Excerto do documento:
**********

Um filme de ALFRED HITCHCOCK
Com Anthony Perkins, Janet Leigh, John Gavin, Vera Miles, Martin Balsam, John McIntire
EUA / 109 min / PB / 16X9 (1.85:1)
Estreia nos EUA a 16/6/1960 (New York)
Estreia em Portugal a 22/11/1960
Norman Bates: "She might have fooled me, but she didn't fool my mother"
Após o grande sucesso de “North by Northwest”, um filme espectacular que tinha custado qualquer coisa como 4 milhões de dólares, Hitchcock pretendia fazer algo radicalmente diferente, na linha dos filmes B que na altura estavam na moda por gerarem facilmente boas receitas no box office, grande parte das vezes sem possuirem qualquer qualidade. No percurso de uma viagem comprou no aeroporto de Amesterdam um livro de bolso para se entreter no avião. Chamava-se “Psycho” e era escrito por um tal Robert Bloch. Quando chegou ao seu destino Hitchcock já não tinha dúvidas – faria daquele thriller psicológico o seu próximo filme. Comprou os direitos por nove mil dólares e decidiu rodar o filme a preto e branco porque, para além do seu já referido desejo de uma produção de baixo orçamento (“Psycho” custaria apenas 800 mil dólares) era uma maneira de tornear a censura que certamente não autorizaria a mostragem de todo o sangue descrito no livro num filme a cores.

**********

Tarefas do exercício:
**1)** Segundo o texto sobre o filme “Psycho”, quanto pagou Hitchcock pelos direitos do livro?
**2)** Devolva, do texto sobre o filme “Psycho”, o trecho de "Um filme de" a "16/6/1960 (New York)", sem alterar nada.
As entradas seguintes provêm de outra fonte.

Entradas de localização de itens:
**********

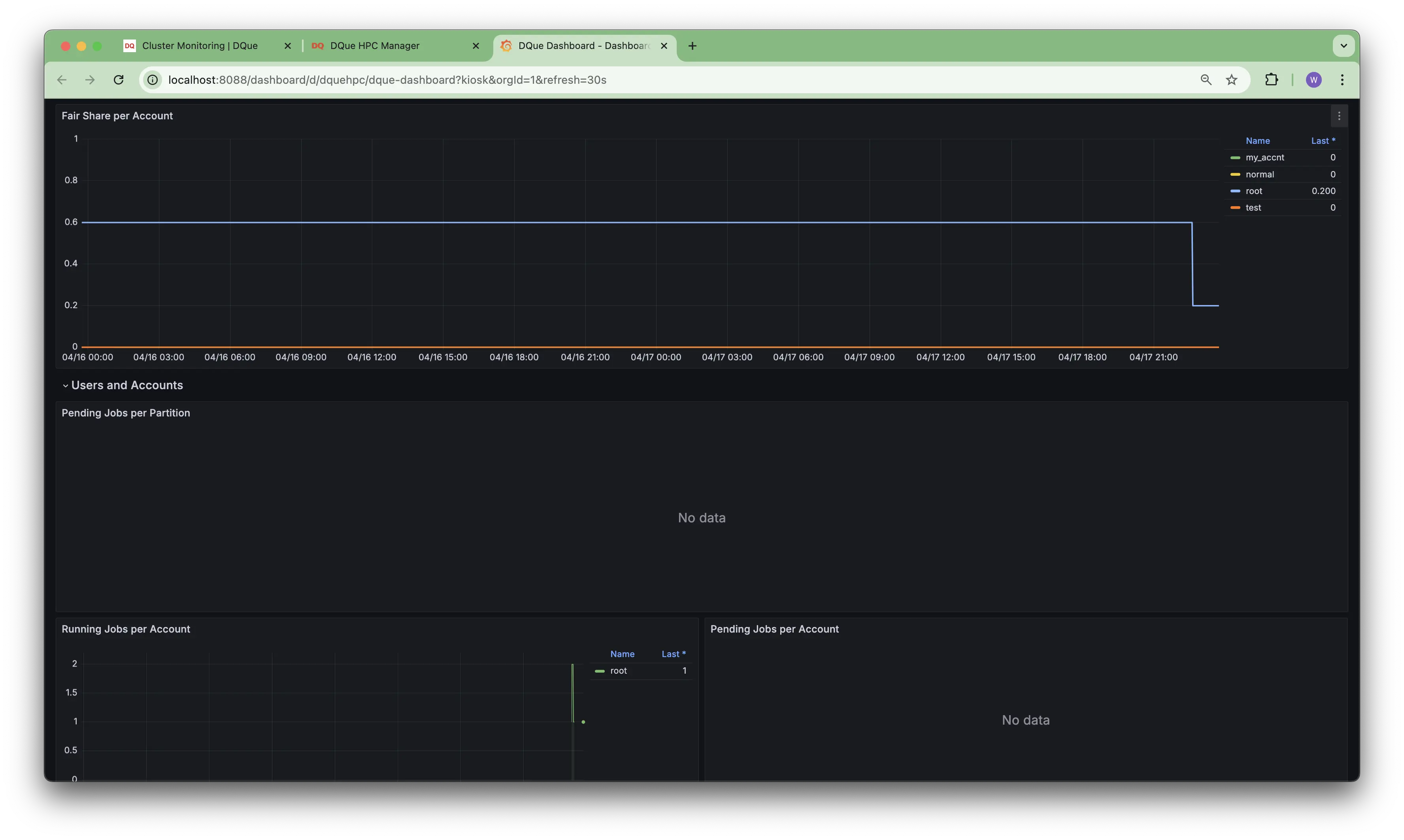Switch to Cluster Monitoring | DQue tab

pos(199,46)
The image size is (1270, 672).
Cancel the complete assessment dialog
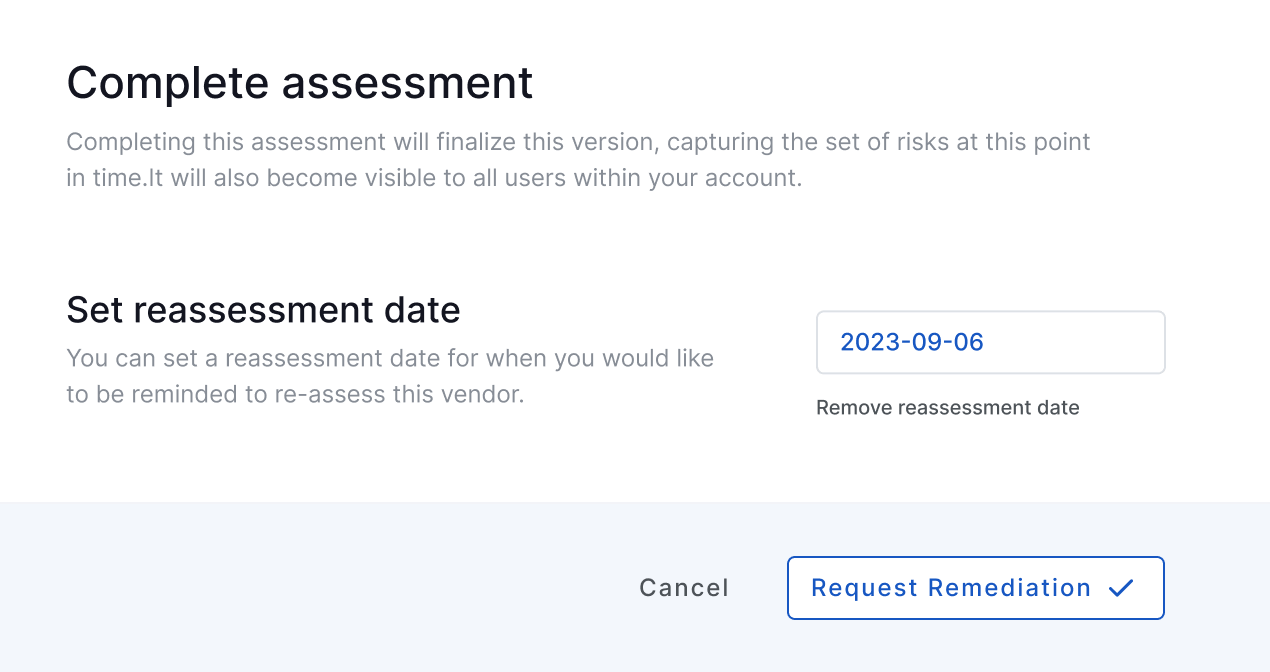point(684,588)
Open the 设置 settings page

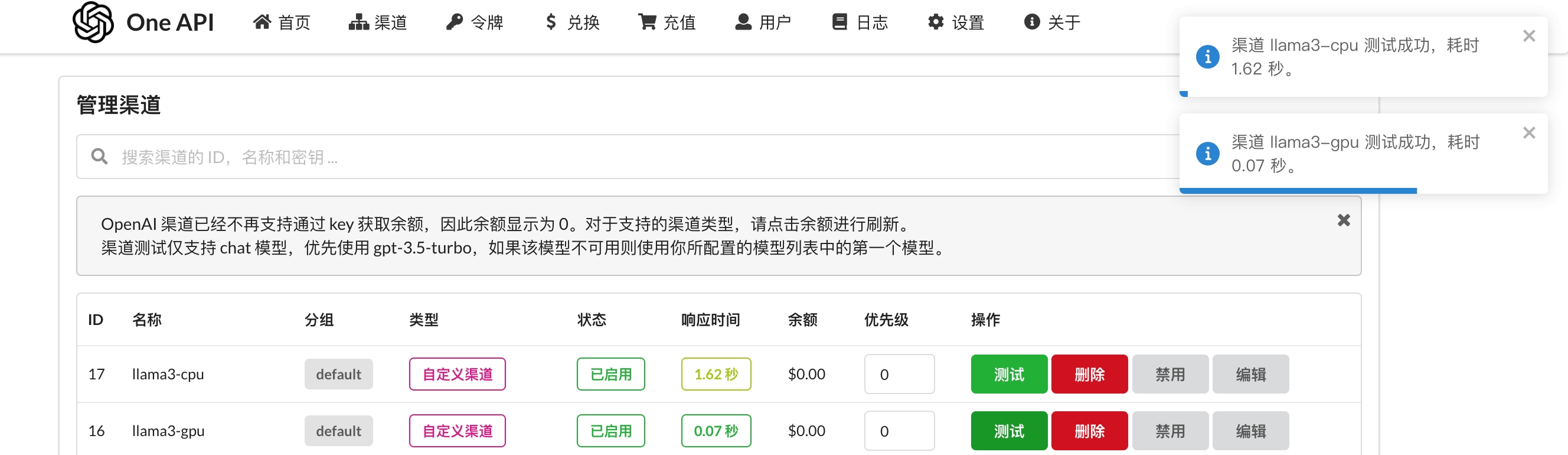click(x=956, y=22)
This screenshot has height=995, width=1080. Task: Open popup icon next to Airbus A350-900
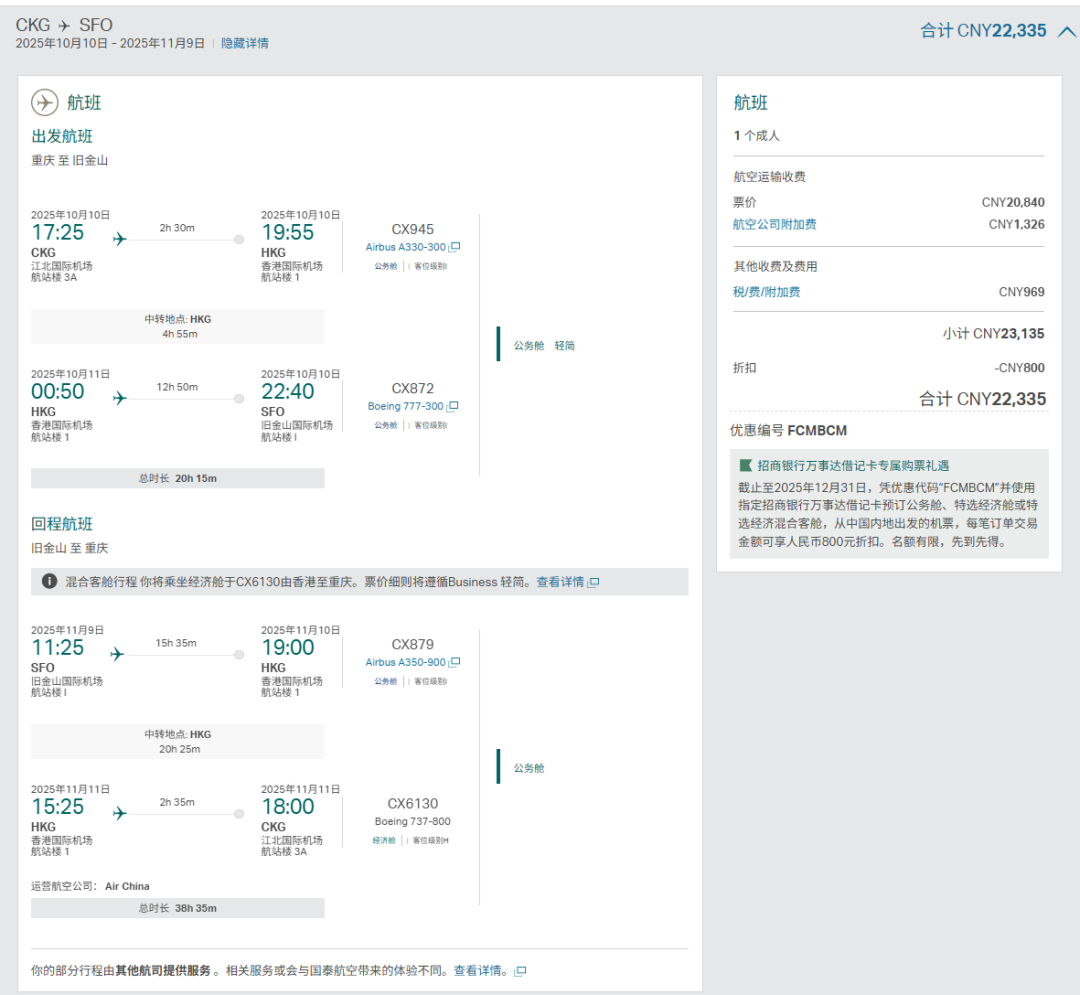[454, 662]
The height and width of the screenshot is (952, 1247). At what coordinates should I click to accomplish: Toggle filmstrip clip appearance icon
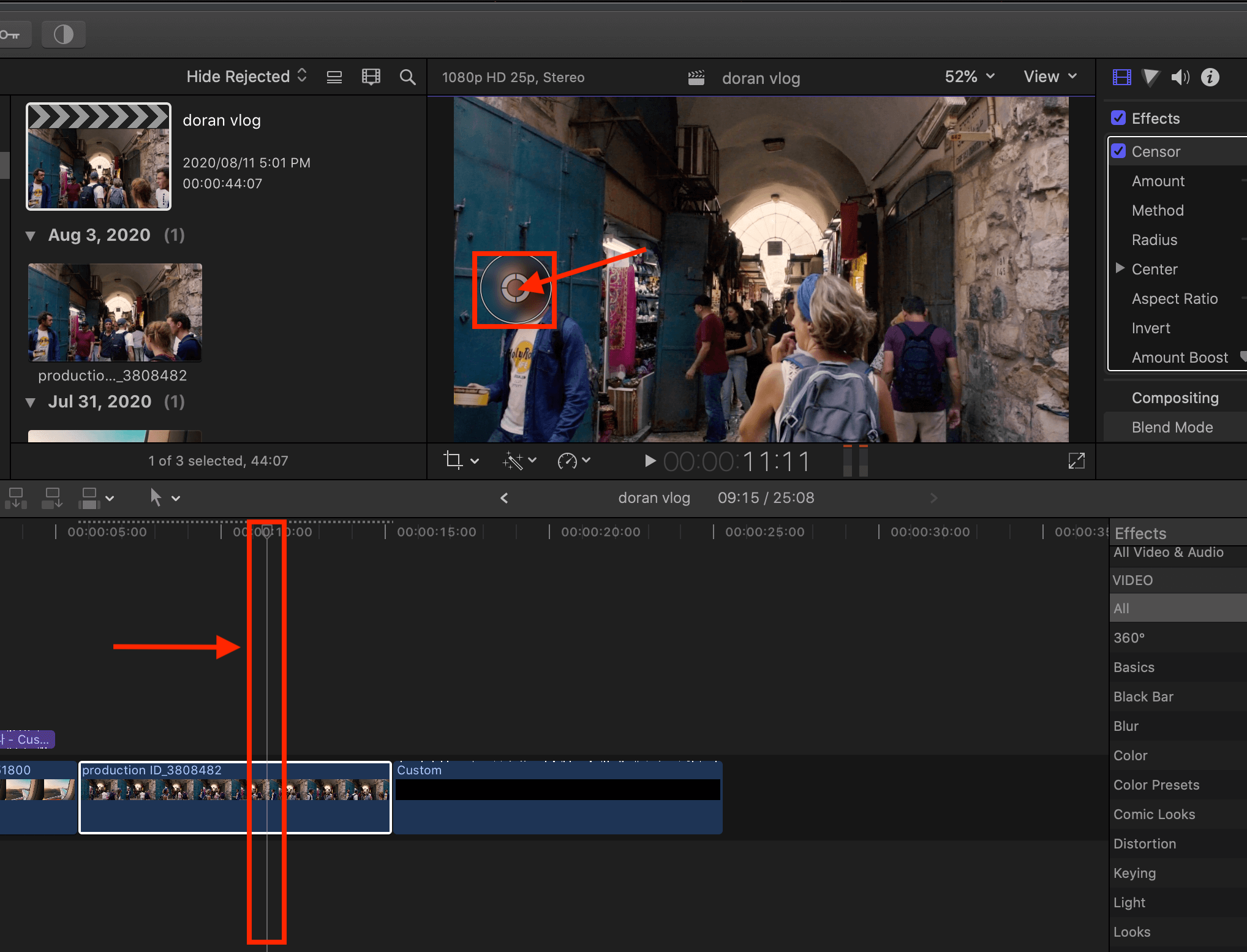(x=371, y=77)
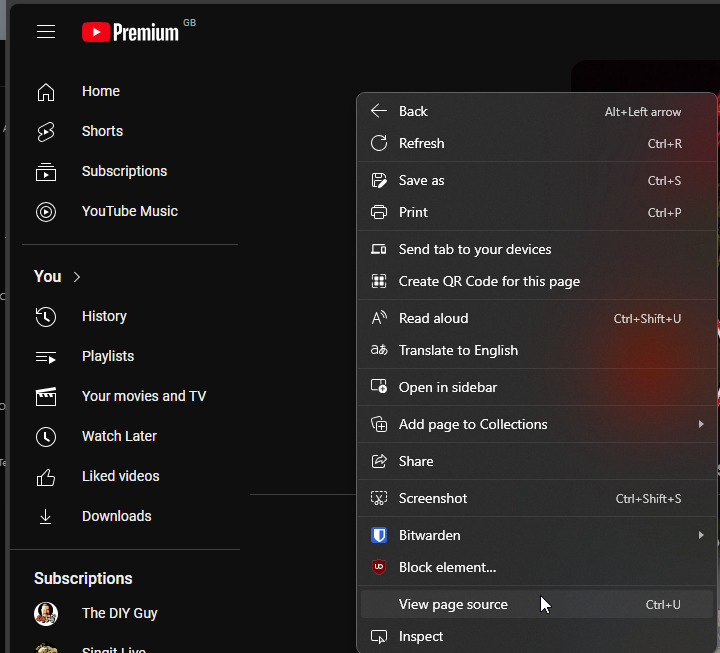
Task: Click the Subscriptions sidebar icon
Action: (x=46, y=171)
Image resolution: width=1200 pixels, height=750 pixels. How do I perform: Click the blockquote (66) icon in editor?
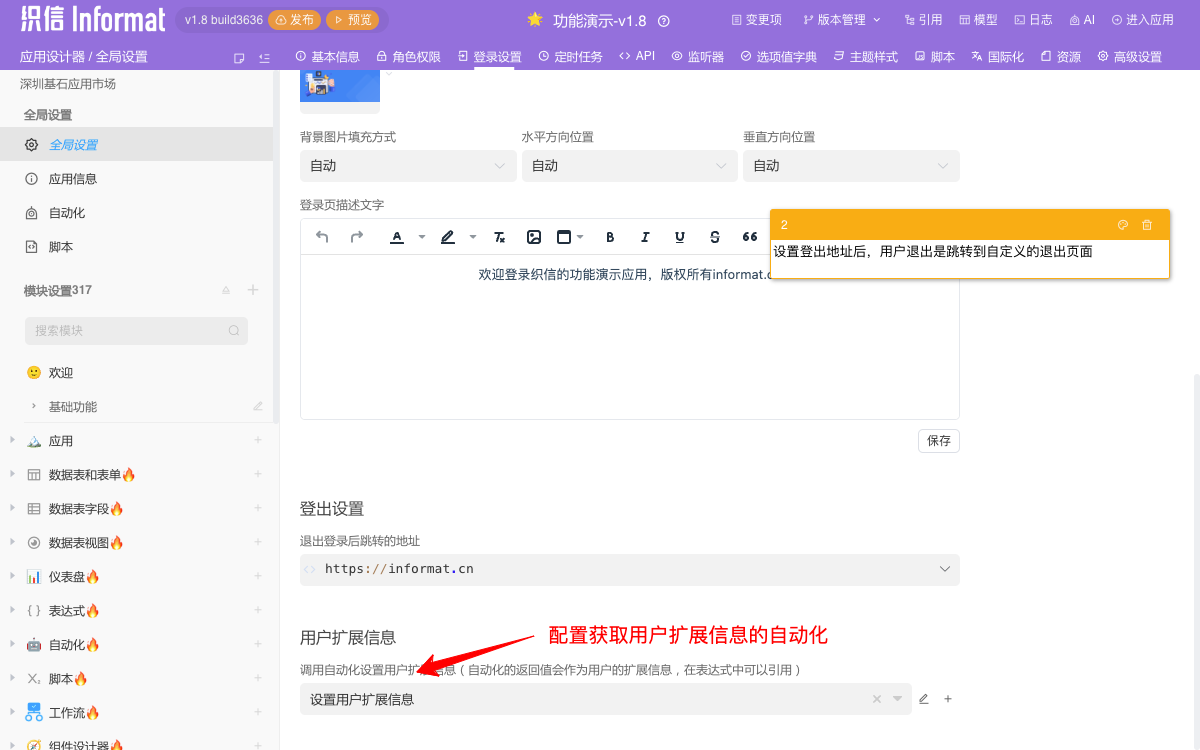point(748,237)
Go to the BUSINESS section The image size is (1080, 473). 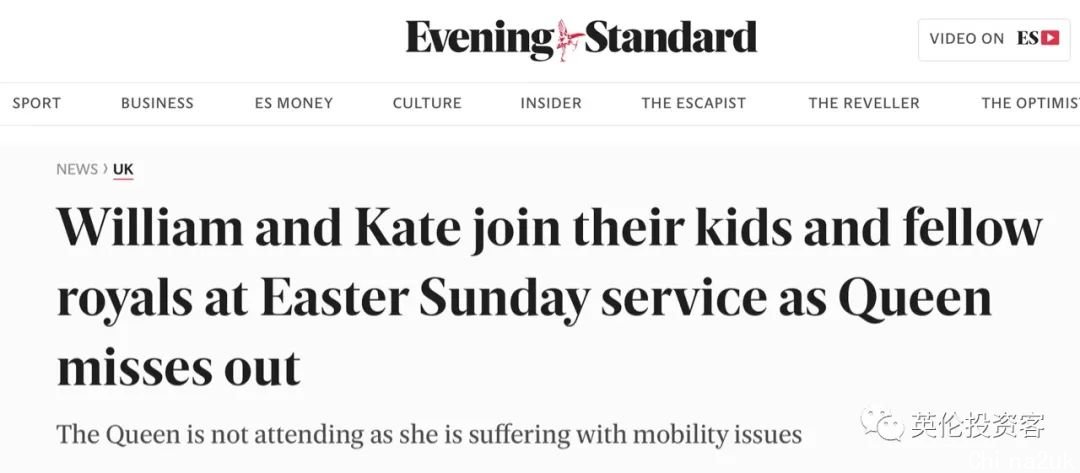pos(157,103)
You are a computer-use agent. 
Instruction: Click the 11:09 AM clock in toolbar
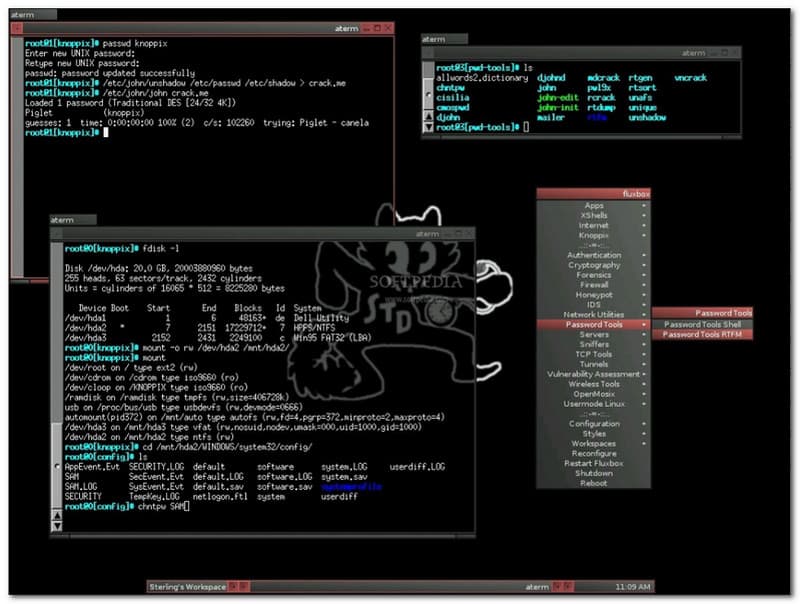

**********

Respostas:
**1)** Nove mil dólares.

**2)**
Um filme de ALFRED HITCHCOCK
Com Anthony Perkins, Janet Leigh, John Gavin, Vera Miles, Martin Balsam, John McIntire
EUA / 109 min / PB / 16X9 (1.85:1)
Estreia nos EUA a 16/6/1960 (New York)